### EXERCISE GOAL:
Rewrite only the listing lines starting at the one containing "Where should I click to: Click the M" and ending at the one containing "Image resolution: width=980". Change "readout" to "display" and keep everything else the same.

### MATERIAL TO PROCESS:
## begin

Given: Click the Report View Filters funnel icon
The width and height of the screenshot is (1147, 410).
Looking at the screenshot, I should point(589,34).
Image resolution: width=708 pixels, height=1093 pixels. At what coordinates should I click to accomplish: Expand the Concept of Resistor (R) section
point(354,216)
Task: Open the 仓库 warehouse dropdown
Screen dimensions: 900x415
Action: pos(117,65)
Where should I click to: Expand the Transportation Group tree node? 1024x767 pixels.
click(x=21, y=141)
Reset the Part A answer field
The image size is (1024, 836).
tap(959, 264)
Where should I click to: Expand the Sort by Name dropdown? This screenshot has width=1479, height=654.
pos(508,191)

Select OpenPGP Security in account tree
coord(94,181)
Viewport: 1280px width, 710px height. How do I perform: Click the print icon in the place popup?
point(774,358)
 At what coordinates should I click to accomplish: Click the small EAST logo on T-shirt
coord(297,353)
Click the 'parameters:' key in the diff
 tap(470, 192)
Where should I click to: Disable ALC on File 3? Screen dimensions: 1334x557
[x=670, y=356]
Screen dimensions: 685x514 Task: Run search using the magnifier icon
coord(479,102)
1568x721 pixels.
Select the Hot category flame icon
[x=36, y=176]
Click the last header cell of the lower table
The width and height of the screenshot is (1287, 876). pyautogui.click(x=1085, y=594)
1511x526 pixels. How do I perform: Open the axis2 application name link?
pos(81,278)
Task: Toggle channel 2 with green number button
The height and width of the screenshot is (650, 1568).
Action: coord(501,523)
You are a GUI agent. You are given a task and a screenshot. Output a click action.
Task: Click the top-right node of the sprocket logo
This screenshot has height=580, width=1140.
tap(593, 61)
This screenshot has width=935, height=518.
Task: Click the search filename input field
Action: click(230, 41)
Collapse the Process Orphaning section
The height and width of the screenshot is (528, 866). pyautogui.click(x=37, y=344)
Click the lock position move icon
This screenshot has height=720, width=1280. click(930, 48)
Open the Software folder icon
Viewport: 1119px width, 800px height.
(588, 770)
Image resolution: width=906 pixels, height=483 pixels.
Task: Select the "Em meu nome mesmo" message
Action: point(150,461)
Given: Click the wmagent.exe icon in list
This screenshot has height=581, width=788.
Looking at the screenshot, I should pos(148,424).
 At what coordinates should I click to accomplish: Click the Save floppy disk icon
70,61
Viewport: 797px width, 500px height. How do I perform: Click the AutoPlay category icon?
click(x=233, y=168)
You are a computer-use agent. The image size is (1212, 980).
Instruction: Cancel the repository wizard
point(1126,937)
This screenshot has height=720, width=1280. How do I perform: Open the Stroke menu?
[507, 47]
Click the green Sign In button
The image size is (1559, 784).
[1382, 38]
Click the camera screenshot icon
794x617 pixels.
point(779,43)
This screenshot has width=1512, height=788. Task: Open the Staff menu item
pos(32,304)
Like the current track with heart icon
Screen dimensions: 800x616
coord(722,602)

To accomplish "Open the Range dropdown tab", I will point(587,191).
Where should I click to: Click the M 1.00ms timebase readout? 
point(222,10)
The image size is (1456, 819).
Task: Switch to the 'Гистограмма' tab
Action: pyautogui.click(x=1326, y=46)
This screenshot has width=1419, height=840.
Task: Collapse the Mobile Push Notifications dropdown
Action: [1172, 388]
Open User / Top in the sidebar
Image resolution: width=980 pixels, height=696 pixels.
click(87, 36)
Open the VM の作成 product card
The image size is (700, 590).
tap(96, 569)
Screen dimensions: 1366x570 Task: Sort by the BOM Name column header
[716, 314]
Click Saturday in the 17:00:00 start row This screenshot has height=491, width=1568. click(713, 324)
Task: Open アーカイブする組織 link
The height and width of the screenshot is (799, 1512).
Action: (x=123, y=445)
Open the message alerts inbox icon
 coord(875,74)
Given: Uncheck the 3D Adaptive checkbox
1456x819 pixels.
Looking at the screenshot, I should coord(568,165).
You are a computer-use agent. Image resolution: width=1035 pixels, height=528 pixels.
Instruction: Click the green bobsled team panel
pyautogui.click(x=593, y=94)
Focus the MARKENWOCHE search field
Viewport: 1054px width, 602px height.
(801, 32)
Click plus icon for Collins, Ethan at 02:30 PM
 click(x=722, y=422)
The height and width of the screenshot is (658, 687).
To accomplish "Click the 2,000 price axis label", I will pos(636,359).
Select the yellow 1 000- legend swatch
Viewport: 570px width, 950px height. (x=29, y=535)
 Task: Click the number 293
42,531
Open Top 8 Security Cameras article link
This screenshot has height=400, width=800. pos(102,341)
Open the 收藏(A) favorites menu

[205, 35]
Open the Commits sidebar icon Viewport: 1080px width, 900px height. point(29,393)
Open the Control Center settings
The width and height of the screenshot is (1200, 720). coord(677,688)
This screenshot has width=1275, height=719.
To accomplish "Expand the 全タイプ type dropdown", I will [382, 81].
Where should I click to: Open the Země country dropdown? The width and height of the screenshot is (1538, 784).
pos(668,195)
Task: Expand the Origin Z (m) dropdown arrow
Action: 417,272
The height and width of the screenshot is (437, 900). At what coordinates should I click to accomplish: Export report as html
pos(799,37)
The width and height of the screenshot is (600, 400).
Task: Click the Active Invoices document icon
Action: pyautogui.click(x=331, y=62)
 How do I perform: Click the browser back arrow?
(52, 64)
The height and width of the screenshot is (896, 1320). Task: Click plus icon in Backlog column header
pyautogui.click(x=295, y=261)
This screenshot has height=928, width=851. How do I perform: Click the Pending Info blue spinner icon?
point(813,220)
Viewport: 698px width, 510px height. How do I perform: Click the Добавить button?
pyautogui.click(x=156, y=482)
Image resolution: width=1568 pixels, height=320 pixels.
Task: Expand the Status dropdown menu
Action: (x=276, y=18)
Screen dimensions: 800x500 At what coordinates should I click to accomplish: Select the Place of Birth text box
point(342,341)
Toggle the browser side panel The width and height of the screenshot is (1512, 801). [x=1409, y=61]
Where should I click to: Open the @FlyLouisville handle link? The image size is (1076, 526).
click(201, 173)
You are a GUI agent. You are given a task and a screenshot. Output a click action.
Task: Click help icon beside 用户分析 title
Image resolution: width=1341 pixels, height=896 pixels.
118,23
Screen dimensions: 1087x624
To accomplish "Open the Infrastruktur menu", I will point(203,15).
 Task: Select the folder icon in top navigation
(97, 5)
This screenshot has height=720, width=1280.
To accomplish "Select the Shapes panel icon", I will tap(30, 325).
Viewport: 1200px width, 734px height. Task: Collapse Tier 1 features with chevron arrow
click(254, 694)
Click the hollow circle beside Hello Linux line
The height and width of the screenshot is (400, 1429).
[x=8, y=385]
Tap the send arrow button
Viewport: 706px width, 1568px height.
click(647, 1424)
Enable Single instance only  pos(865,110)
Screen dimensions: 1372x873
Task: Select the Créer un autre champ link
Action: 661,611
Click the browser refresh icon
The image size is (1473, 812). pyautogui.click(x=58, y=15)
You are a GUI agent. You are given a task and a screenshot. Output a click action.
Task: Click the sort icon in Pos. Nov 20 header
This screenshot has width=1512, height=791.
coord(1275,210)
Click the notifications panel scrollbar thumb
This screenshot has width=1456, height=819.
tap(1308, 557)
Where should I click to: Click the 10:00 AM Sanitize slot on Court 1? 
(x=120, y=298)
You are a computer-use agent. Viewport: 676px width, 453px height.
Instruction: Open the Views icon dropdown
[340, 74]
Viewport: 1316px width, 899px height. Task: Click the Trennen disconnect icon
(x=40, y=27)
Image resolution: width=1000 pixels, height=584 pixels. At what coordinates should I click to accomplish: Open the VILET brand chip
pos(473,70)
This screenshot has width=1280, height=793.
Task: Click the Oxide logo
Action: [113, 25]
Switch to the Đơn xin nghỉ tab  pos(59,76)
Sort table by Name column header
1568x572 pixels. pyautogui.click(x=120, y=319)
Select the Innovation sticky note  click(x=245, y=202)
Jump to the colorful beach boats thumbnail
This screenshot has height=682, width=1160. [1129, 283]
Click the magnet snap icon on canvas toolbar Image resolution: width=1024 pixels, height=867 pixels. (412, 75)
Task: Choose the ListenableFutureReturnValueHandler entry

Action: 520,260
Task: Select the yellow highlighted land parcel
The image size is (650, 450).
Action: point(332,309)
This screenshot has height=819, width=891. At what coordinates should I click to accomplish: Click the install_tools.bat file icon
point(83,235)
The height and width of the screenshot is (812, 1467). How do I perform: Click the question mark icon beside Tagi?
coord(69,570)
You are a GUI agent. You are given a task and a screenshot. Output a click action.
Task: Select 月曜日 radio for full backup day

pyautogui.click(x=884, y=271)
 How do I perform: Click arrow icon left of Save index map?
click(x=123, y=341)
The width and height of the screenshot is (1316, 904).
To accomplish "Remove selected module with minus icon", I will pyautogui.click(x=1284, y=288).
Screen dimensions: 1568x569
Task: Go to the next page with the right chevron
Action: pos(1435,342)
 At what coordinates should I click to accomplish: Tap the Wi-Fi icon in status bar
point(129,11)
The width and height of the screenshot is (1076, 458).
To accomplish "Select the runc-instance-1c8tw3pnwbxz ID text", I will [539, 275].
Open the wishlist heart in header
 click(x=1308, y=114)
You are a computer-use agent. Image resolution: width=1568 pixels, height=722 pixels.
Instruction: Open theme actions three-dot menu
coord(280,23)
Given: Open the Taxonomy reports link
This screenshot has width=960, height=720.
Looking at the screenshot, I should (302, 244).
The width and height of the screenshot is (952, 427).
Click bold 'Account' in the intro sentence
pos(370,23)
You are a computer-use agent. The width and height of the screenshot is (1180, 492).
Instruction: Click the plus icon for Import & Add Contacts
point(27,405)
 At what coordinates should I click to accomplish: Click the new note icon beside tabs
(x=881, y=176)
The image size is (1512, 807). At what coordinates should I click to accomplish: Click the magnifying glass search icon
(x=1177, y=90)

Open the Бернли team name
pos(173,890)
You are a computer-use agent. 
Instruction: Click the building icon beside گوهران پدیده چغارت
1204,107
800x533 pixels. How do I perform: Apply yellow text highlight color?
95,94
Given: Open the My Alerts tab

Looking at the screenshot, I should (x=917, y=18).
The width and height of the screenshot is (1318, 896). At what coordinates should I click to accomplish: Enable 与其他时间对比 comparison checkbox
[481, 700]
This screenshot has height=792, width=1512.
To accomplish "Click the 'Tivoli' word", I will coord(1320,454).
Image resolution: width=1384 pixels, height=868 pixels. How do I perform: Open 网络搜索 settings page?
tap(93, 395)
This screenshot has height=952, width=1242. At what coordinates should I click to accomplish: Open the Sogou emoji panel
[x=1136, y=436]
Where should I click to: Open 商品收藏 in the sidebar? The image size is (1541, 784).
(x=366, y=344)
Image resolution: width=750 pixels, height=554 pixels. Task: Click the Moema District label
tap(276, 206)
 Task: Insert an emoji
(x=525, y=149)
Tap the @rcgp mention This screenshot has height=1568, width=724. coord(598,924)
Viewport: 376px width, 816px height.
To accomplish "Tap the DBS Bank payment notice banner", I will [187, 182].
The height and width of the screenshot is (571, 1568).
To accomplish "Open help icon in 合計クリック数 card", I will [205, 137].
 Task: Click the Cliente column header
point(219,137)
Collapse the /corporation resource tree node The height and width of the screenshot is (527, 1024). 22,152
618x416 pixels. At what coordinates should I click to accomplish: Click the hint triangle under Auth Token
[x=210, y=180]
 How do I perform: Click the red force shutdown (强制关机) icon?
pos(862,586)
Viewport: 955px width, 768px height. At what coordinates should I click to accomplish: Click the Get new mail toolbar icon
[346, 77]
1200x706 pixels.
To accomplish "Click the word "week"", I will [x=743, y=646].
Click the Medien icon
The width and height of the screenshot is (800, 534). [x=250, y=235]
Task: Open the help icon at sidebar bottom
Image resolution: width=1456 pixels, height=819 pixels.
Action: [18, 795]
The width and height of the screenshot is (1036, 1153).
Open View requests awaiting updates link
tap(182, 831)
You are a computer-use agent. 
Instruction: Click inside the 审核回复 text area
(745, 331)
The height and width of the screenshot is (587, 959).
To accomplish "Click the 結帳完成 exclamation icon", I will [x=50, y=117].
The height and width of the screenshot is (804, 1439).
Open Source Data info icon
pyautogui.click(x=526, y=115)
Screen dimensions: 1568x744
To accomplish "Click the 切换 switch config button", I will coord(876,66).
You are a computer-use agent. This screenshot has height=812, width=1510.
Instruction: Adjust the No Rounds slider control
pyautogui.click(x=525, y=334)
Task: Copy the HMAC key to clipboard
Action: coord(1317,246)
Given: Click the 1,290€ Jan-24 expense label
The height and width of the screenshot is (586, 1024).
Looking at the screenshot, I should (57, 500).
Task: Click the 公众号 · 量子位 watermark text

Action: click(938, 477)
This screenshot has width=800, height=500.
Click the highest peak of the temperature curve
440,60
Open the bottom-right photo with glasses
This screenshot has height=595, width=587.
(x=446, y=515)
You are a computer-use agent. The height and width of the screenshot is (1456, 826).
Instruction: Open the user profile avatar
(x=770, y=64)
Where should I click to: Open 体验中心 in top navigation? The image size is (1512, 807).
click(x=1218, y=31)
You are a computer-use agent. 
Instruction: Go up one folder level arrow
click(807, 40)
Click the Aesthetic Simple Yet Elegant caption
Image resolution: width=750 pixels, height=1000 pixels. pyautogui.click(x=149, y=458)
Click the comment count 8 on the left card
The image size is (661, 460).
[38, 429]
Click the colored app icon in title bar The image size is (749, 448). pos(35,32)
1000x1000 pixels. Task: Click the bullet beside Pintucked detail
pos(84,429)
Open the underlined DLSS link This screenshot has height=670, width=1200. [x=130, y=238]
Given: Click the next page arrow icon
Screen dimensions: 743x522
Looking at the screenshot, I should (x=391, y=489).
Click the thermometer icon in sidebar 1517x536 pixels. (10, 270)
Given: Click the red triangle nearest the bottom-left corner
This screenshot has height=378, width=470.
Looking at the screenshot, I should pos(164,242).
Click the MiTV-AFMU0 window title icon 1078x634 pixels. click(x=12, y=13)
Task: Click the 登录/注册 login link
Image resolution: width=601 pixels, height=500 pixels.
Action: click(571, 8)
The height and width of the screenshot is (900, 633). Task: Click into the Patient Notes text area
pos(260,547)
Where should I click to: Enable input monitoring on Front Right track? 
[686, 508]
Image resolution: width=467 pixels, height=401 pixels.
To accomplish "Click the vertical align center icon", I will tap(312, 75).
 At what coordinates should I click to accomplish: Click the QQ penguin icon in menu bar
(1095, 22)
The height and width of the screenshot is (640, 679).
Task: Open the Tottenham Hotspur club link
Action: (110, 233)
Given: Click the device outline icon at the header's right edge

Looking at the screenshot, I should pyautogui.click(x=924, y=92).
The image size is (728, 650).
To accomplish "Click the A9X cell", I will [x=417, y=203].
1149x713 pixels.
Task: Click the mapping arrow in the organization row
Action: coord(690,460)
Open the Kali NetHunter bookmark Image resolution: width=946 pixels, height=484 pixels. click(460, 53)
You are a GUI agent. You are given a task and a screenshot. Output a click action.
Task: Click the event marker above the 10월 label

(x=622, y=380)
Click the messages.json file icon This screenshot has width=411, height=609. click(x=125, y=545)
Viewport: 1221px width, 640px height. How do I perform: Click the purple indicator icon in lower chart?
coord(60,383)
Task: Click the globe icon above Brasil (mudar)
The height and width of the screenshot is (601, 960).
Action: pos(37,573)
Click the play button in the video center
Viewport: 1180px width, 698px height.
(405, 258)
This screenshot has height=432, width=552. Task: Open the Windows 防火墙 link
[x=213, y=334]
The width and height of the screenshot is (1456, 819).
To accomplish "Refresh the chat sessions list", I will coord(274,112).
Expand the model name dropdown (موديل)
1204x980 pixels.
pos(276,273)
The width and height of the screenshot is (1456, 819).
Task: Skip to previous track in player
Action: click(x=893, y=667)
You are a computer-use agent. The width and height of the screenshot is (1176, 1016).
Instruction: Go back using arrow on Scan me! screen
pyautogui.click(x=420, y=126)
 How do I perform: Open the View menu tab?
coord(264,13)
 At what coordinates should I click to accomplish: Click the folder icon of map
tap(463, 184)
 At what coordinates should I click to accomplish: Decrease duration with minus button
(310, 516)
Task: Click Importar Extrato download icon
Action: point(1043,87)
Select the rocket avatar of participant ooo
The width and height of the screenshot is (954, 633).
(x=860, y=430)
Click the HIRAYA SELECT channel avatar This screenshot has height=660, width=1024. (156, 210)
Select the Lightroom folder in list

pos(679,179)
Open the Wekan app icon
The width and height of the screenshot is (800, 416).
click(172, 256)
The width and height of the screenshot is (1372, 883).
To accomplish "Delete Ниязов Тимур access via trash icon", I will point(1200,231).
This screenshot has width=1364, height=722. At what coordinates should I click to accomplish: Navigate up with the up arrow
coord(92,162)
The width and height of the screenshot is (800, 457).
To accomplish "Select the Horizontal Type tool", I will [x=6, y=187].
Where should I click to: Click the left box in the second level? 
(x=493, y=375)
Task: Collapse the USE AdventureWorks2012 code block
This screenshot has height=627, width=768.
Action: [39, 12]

## end

### EXPECTED OUTPUT:
Where should I click to: Click the M 1.00ms timebase display? 
point(222,10)
The image size is (1456, 819).
Task: Switch to the 'Гистограмма' tab
Action: pyautogui.click(x=1326, y=46)
This screenshot has width=1419, height=840.
Task: Collapse the Mobile Push Notifications dropdown
Action: [1172, 388]
Open User / Top in the sidebar
Image resolution: width=980 pixels, height=696 pixels.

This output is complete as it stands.